This highly successful programme offers specialist pathways in Playwriting and Dramaturgy. We concentrate on the process of writing for live performance, together with an ongoing evaluation of the work in process. Through practice and reflection, we enable you to establish a distinctive, individual approach as both a writer and dramaturge. Projects include site-specific work, writing for a specific audience, verbatim theatre and interdisciplinary collaboration.

We support the development of texts for performance, alongside intellectual understanding of the diverse forms and contexts in which live performance can be made and the writer/dramaturge’s role in this. We examine texts from a wide range of periods and cultures. We engage with work that is innovative, or which challenges established notions of practice.

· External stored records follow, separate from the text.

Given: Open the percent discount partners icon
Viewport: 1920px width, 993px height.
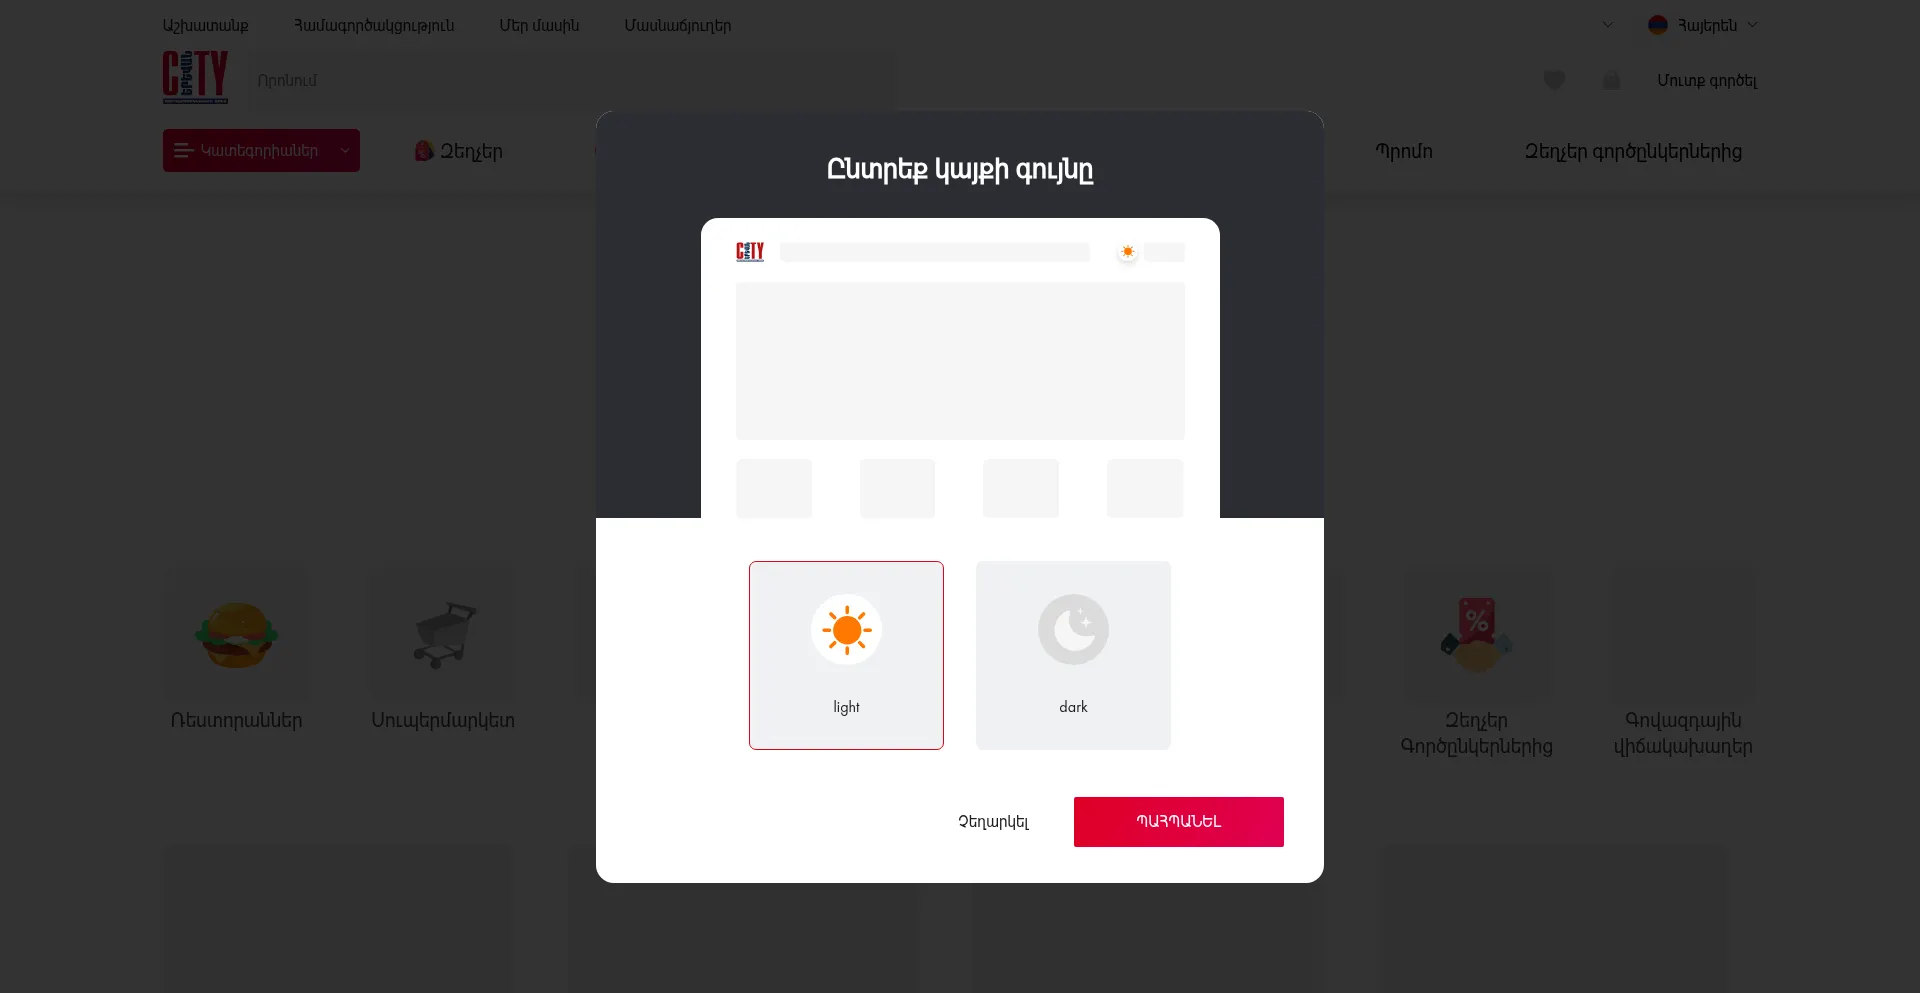Looking at the screenshot, I should click(x=1476, y=634).
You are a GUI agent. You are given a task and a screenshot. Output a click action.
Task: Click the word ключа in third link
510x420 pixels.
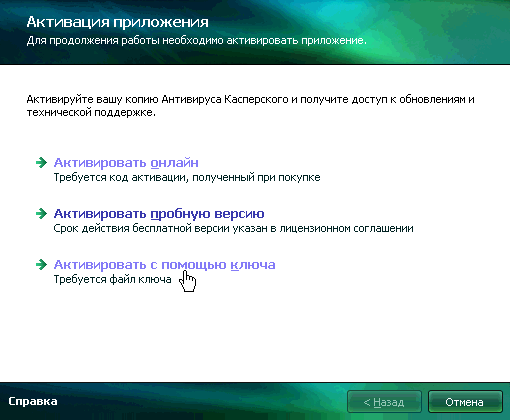click(253, 265)
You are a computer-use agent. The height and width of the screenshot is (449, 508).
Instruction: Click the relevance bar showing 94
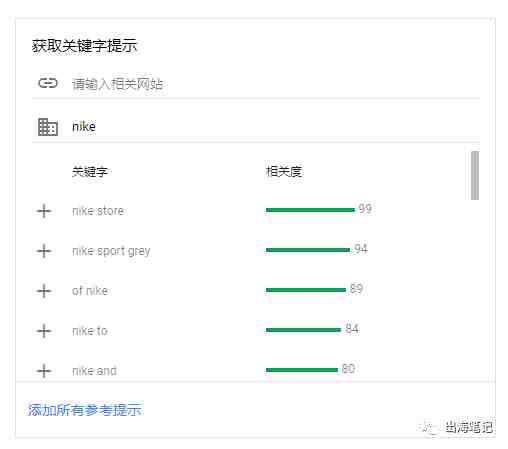(x=308, y=250)
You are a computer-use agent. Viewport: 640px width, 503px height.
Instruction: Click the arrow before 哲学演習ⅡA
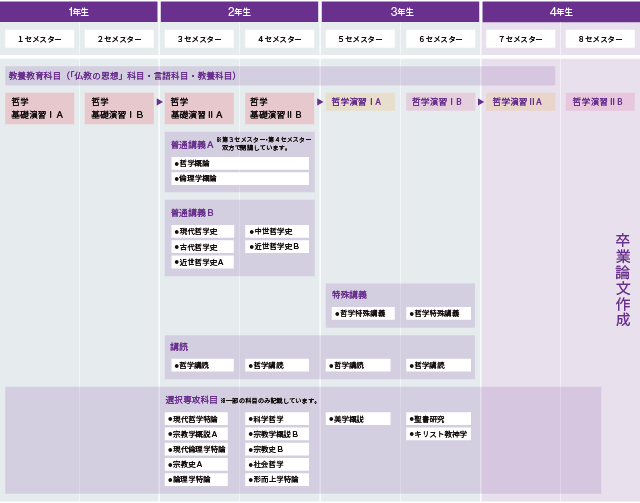coord(481,102)
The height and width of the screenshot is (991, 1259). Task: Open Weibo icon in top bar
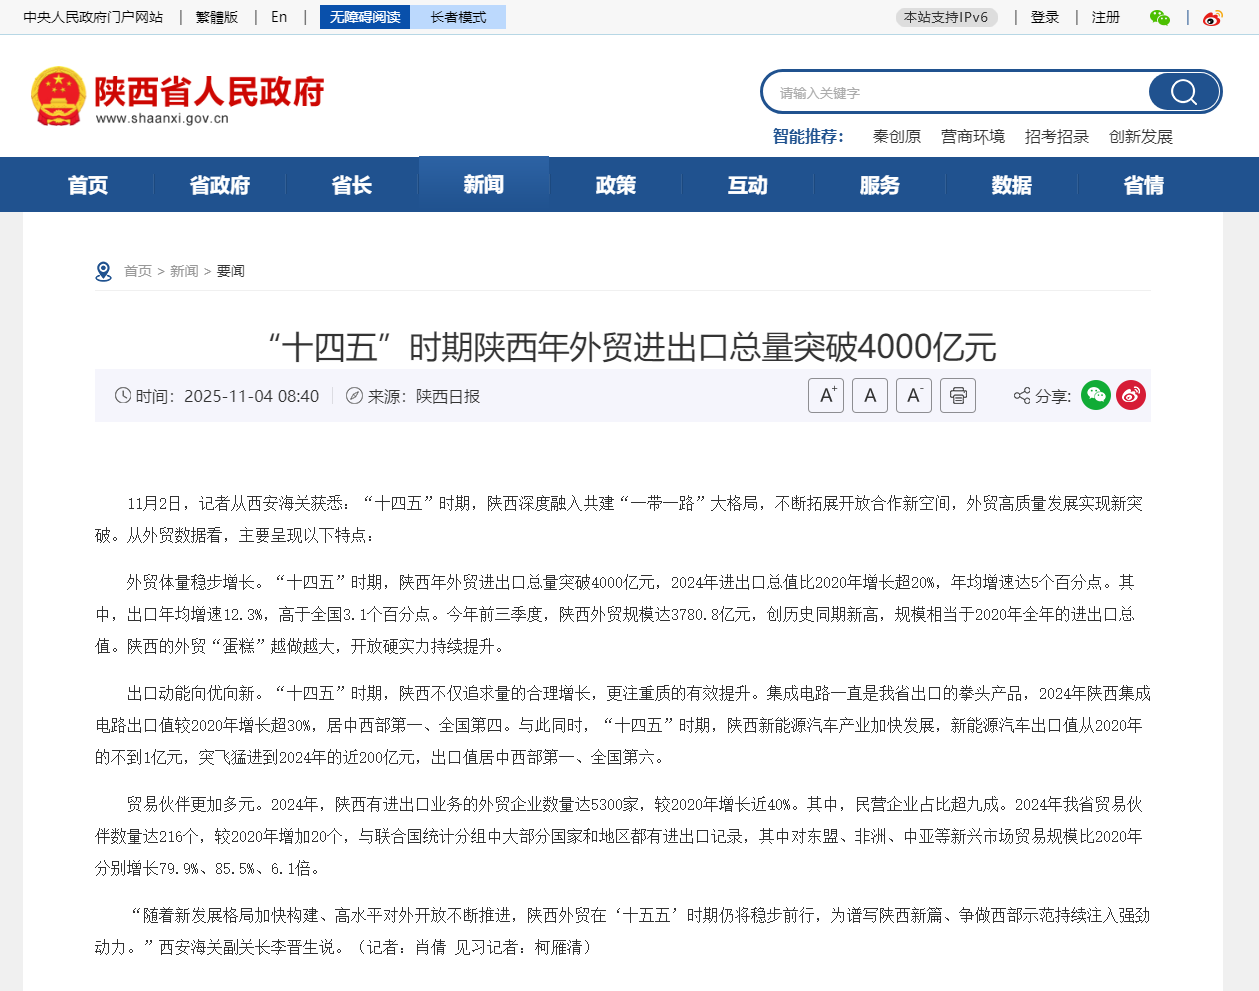point(1213,17)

Opportunities to collaborate

Dramaturgs and playwrights study side by side, and examine creative and dramaturgical issues from various perspectives as writers, spectators and creative collaborators. There are opportunities to collaborate on an Interdisciplinary Project with MA Performance Makers and composers from the Department of Music. Final project texts, performed and directed by industry professionals, are presented at the Soho Theatre in London, attended by key industry representatives. Graduates are highly successful in obtaining commissions, dramaturgy posts and artistic directorships. Recent successes include:

Tena Štivičić (Three Winters National Theatre 2015)
Finn Kennedy (Artistic Director, Tamasha Theatre Company 2015)
Melissa Bubnic (Beached at Soho Theatre 2015)
All students receive Professional Orientation and support towards career development.

Why study in London?

London continues to be a major world centre for a staggering range of arts activity. It is world-leading in new writing and contemporary performance. We have strong links with a large number of London-based practitioners, international networks and organisations, individuals and venues in the field of new performance writing.

Contact the department

If you have specific questions about the degree, contact Fiona Graham.

Modules & Structure

Autumn term

All students take the Writing Projects module: you will work on three diverse, short playwriting projects. Each addresses particular generic issues that relate to writing for live performance, and you will engage with the specific challenges and demands of differing circumstances of text development and production. These will vary from year to year, but they are likely to be selected from the following:

-Theatre as Event – site-specific performance
-Authenticity and Live Performance – verbatim theatre
-Writing for Specific Audiences – children’s/young person’s theatre project
-Creative Collaboration – multimedia collaboration with MA Performance Making and Studio Composition students from the Department of Music

You will also take the Dramaturgy module, which has two main elements: analysis of dramatic text (these will include classics and modern classics, as well as new plays); and analysis of live performance seen by the group (including some visual, environmental or non-text-based work). During the module you will assemble a portfolio of critical analyses and creative writing projects for assessment.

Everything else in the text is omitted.